[Instructions for the task]
Exactly the lines from the one containing "You are a computer-use" through the final line of the data below, with pictures omitted, make up the answer.
*** Opening Task data ***
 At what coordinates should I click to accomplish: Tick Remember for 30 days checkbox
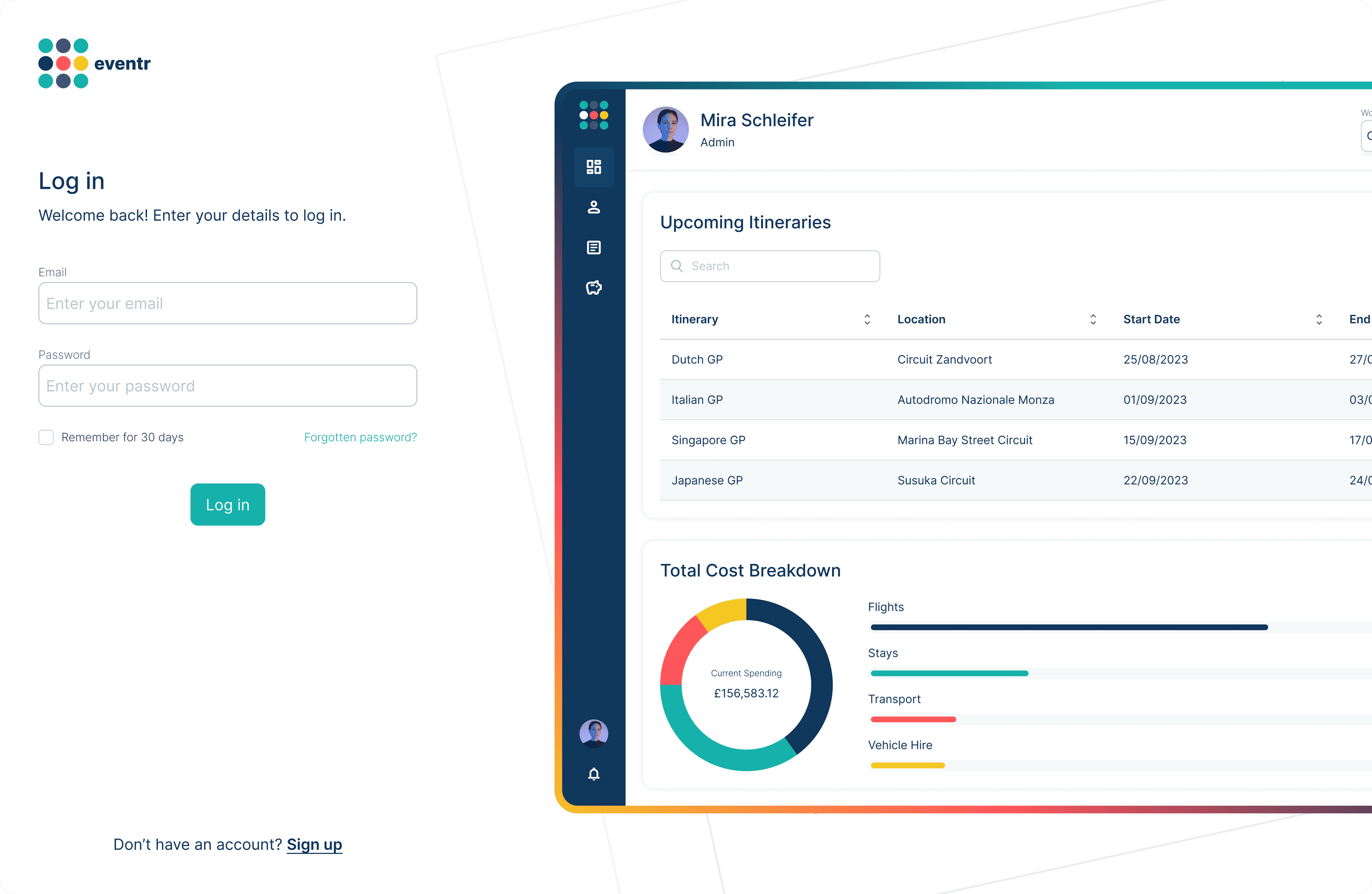(46, 438)
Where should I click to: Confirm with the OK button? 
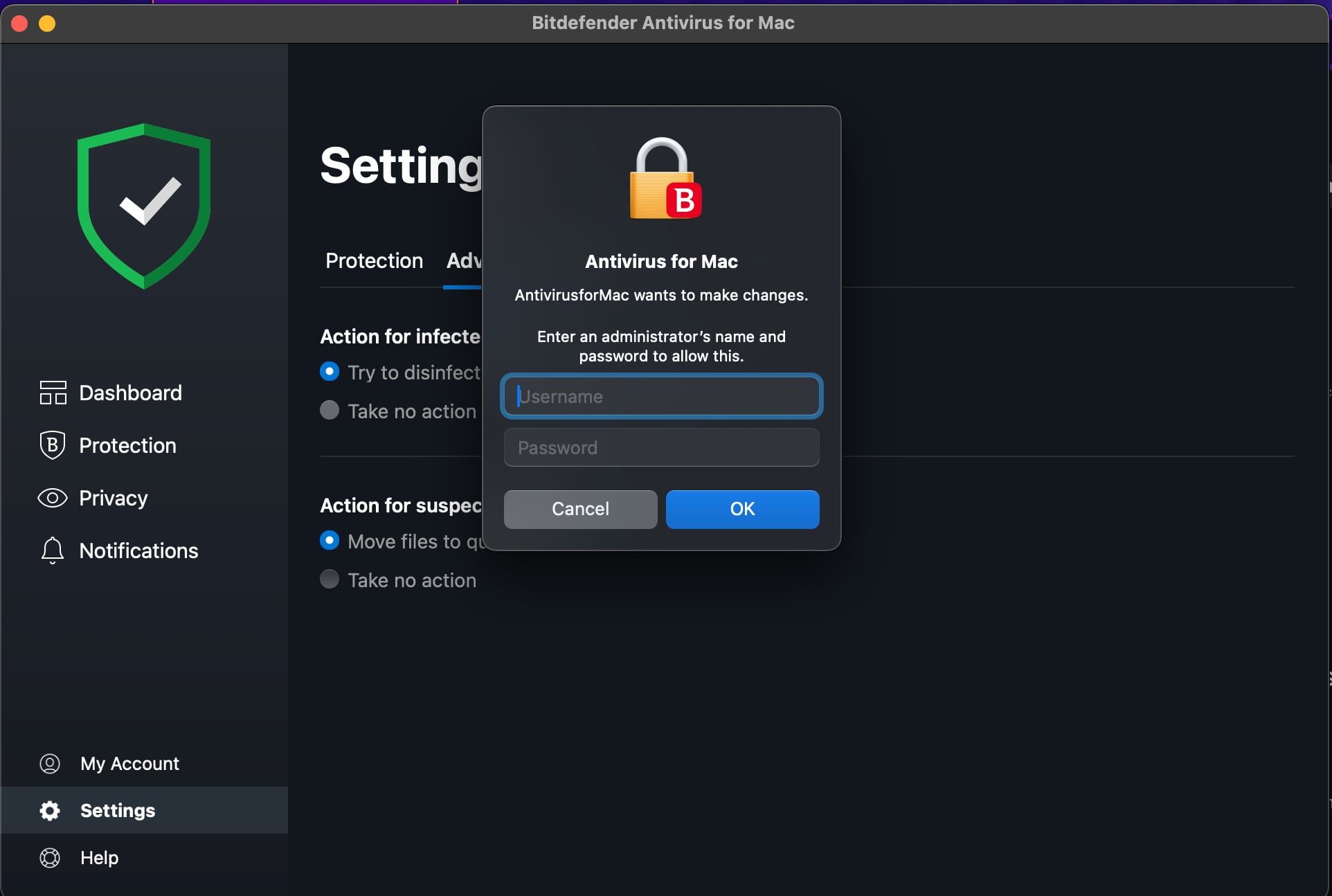coord(742,509)
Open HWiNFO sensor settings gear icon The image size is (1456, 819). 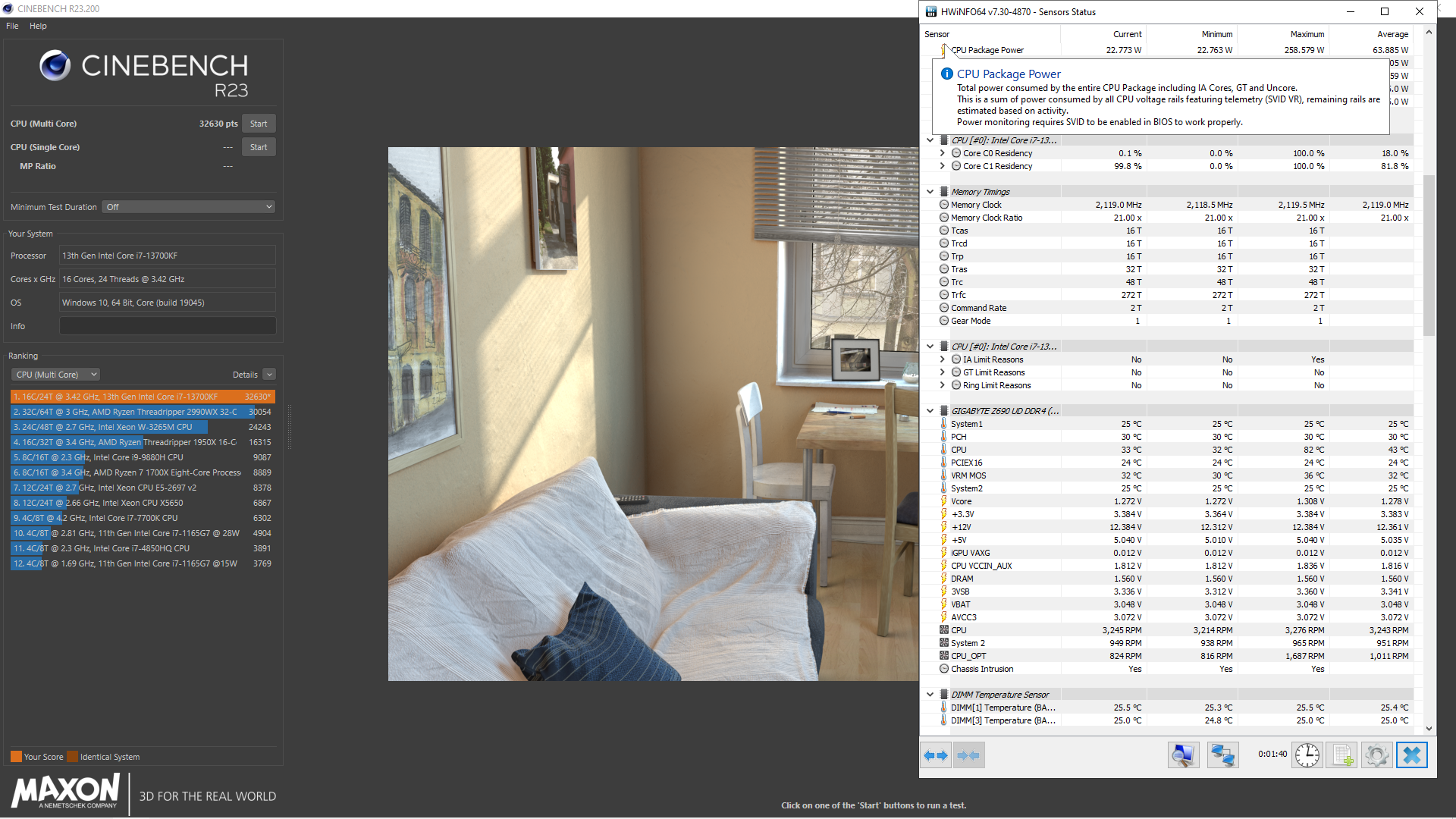[x=1376, y=755]
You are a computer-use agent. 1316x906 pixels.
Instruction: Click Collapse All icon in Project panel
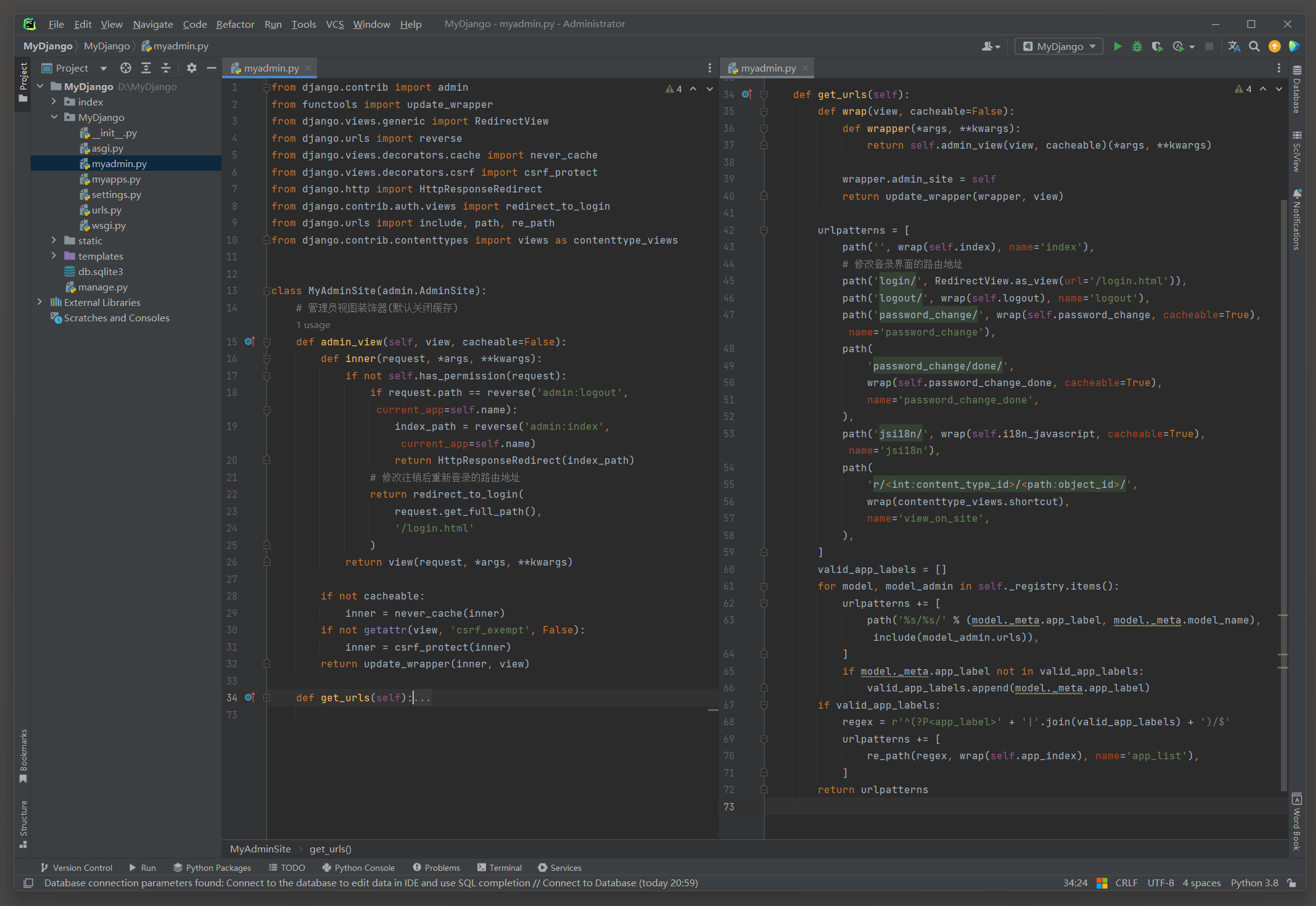point(166,68)
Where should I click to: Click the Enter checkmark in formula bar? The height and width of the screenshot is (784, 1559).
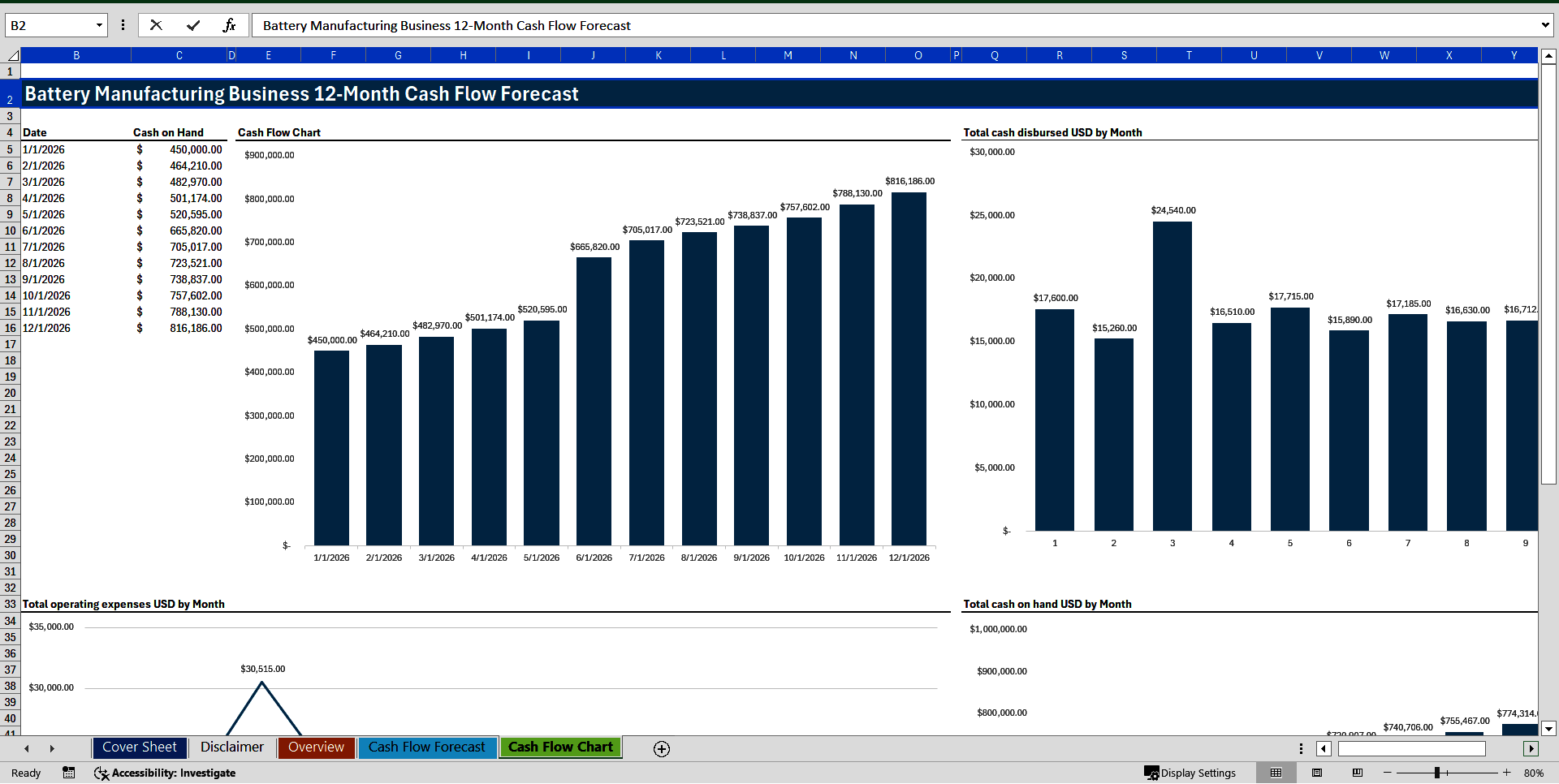(x=193, y=25)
*** Closing Task data ***
[Solution to the exercise]
You are a computer-use agent. 1316x906 pixels.
Instruction: Click Collapse All icon in Project panel
point(166,68)
Where should I click to: Click the Enter checkmark in formula bar? The height and width of the screenshot is (784, 1559).
(x=193, y=25)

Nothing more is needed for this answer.